→ **EXERCISE PROMPT**
Repeat the entries exactly as they are written.

(Records from a data source)

——————————

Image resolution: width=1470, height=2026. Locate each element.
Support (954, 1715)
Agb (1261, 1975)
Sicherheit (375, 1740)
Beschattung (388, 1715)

——————————

→ **ANSWER SPACE**
Image resolution: width=1470, height=2026. Locate each element.
Support (954, 1715)
Agb (1261, 1975)
Sicherheit (375, 1740)
Beschattung (388, 1715)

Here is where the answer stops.